> TEXTE SOURCE:

#####

Il peut souffrir de la comparaison avec sa propre œuvre antérieure. Ces temps, Arte montre, le jeudi soir et en rattrapage, Au Service de la France, nouvelle plaisanterie du scénariste Jean-François Halin, laquelle est également présentée au Festival Tous Ecrans ce week-end. Ou les débuts du jeune André Merlaux (Hugo Becker, timide et confondu à souhait) dans les services secrets français en 1960.

L’apprenti espion doit apprendre les codes si particuliers de ce milieu dans lequel «tout malentendu peut causer une guerre mondiale. Oui, mondiale», lui assène-t-on à répétition. Il découvre surtout l’absurdité de cet environnement, quand le seul fait de répondre au téléphone lui est reproché: «J’ai répondu parce que le téléphone sonnait…» – «Je ne comprends la logique», lance le chef, dans le premier dialogue mémorable de la série. Il y en a d’autres.

Jean-François Halin dit vouloir s’inspirer, et rendre hommage, aux histoires d’espionnage de son enfance, à commencer bien sûr par James Bond, dont il est un peu question ces jours. L’auteur a ouvert la brèche en adaptant les OSS 117, lesquels fournissaient déjà une bonne matière à histoires secrètement rocambolesques. Dès lors, Au Service de la France est comparé aux films de 2006 et 2009, c’est là où la promotion peut nuire à la série.

#####

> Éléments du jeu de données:
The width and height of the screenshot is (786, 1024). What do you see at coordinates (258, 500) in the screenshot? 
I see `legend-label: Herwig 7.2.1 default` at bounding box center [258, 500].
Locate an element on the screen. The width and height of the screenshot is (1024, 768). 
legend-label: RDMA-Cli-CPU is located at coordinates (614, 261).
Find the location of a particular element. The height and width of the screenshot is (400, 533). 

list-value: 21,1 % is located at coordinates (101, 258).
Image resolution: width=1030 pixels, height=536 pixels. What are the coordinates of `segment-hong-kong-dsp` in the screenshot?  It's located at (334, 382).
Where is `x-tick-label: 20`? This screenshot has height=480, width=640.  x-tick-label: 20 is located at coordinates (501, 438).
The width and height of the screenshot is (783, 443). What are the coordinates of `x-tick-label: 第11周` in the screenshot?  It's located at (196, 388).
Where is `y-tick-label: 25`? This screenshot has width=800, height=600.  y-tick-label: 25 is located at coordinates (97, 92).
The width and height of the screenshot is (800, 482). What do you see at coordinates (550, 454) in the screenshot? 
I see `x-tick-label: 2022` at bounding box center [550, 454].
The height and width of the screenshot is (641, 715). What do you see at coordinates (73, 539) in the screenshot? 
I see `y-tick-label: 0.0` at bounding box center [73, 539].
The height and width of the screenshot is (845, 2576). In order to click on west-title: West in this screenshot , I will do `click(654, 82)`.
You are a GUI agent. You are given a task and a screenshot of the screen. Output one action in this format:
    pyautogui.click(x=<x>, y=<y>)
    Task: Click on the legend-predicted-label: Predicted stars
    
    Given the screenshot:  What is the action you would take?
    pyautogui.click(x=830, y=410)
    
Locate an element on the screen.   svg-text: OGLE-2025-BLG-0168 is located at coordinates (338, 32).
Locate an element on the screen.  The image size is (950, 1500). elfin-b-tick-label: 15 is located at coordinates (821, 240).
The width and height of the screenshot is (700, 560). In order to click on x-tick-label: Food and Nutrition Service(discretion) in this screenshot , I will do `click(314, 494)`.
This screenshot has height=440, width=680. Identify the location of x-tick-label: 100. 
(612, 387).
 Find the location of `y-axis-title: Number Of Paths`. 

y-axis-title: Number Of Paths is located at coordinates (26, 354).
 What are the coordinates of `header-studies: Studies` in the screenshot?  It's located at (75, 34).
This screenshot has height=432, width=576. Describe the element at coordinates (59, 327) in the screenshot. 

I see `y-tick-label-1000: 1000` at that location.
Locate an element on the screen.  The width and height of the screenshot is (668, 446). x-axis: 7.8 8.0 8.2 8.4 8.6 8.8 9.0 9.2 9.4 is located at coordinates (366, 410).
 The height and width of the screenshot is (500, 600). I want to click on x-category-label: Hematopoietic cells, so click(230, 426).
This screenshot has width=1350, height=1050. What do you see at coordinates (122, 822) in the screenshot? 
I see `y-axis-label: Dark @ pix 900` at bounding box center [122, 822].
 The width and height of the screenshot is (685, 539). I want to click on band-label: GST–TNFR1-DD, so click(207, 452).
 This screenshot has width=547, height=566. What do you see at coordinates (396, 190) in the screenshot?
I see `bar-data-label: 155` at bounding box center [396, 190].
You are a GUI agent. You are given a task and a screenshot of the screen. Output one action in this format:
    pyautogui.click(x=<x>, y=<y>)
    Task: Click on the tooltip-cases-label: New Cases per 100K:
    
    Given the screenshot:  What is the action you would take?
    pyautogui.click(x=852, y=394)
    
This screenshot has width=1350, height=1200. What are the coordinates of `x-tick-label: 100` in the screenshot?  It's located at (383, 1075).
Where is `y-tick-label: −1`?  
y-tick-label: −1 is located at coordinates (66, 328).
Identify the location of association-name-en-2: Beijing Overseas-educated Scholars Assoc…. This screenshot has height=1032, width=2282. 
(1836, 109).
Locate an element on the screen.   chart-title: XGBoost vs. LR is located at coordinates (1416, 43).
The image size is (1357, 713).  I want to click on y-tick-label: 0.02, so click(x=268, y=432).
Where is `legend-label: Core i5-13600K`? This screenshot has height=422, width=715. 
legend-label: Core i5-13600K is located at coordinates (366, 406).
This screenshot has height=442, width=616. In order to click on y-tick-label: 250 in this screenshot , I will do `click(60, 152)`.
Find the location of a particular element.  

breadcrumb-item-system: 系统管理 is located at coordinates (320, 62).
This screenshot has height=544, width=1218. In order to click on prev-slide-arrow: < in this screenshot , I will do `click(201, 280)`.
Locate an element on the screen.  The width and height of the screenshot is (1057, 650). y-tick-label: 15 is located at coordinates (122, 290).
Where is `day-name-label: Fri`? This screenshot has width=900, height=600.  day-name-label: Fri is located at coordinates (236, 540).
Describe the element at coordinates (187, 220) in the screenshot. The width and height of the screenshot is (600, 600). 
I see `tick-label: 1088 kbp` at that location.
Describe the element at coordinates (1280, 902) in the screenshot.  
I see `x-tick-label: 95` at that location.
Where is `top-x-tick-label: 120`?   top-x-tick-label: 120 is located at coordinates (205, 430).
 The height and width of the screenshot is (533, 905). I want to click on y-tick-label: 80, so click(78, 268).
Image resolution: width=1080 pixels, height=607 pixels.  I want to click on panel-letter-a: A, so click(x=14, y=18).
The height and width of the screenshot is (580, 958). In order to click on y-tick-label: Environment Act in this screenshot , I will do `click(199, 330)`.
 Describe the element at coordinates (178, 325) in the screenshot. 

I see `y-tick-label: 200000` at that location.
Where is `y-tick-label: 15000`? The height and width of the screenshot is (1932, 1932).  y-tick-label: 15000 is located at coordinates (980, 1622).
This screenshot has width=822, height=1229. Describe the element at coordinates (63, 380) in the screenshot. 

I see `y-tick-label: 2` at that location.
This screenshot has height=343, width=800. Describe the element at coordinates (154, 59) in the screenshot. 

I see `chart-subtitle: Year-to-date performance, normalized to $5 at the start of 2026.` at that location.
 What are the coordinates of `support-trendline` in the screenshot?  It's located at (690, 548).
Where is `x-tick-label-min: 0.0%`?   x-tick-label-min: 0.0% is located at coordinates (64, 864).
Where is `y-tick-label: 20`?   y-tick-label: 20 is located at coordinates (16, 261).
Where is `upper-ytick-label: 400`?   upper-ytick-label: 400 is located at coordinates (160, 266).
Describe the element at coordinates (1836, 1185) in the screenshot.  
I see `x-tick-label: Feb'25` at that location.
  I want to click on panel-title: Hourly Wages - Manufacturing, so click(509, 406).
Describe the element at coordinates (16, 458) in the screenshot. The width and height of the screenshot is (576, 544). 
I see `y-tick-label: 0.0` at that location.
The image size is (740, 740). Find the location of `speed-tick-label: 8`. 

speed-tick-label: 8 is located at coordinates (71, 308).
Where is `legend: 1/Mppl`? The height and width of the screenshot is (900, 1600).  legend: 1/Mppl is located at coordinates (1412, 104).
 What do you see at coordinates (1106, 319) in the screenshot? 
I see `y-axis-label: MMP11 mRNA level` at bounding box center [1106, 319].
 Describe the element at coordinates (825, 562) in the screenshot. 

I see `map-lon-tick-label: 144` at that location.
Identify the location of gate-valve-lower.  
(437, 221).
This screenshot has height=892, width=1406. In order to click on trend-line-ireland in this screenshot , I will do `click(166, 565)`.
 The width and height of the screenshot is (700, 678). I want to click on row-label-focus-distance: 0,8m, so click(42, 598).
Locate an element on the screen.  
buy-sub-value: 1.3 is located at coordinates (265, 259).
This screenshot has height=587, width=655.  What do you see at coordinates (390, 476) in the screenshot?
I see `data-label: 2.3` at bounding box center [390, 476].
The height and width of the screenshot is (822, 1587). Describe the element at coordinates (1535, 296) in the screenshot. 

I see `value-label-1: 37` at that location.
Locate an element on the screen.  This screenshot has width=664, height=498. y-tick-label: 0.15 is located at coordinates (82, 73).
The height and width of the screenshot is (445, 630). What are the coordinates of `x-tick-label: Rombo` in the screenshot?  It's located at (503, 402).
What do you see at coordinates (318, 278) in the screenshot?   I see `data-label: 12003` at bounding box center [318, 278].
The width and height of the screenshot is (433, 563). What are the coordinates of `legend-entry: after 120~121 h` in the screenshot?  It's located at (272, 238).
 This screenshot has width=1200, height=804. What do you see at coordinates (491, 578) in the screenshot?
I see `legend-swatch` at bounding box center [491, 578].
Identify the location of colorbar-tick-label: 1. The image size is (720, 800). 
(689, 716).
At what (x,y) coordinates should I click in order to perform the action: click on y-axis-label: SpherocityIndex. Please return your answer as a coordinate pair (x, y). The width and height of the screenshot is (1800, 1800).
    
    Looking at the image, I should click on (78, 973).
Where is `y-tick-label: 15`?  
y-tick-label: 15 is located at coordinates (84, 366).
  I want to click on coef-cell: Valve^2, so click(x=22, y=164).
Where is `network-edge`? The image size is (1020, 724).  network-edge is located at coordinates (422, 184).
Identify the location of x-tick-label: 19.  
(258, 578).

#####

> CONSIGNES:
**a)** Extrayez du texte sur la série Au Service de la France le passage qui commence par les mots « Jean-François Halin dit » et se termine par « à la série. », sans y changer quoi que ce soit.
**b)** Traduisez en anglais cette phrase du texte sur la série Au Service de la France : « L’auteur a ouvert la brèche en adaptant les OSS 117, lesquels fournissaient déjà une bonne matière à histoires secrètement rocambolesques. »

> RÉPONSES DANS L'ORDRE:
**a)**
Jean-François Halin dit vouloir s’inspirer, et rendre hommage, aux histoires d’espionnage de son enfance, à commencer bien sûr par James Bond, dont il est un peu question ces jours. L’auteur a ouvert la brèche en adaptant les OSS 117, lesquels fournissaient déjà une bonne matière à histoires secrètement rocambolesques. Dès lors, Au Service de la France est comparé aux films de 2006 et 2009, c’est là où la promotion peut nuire à la série.

**b)** The author opened the way by adapting OSS 117, which already provided good material for secretly outlandish stories.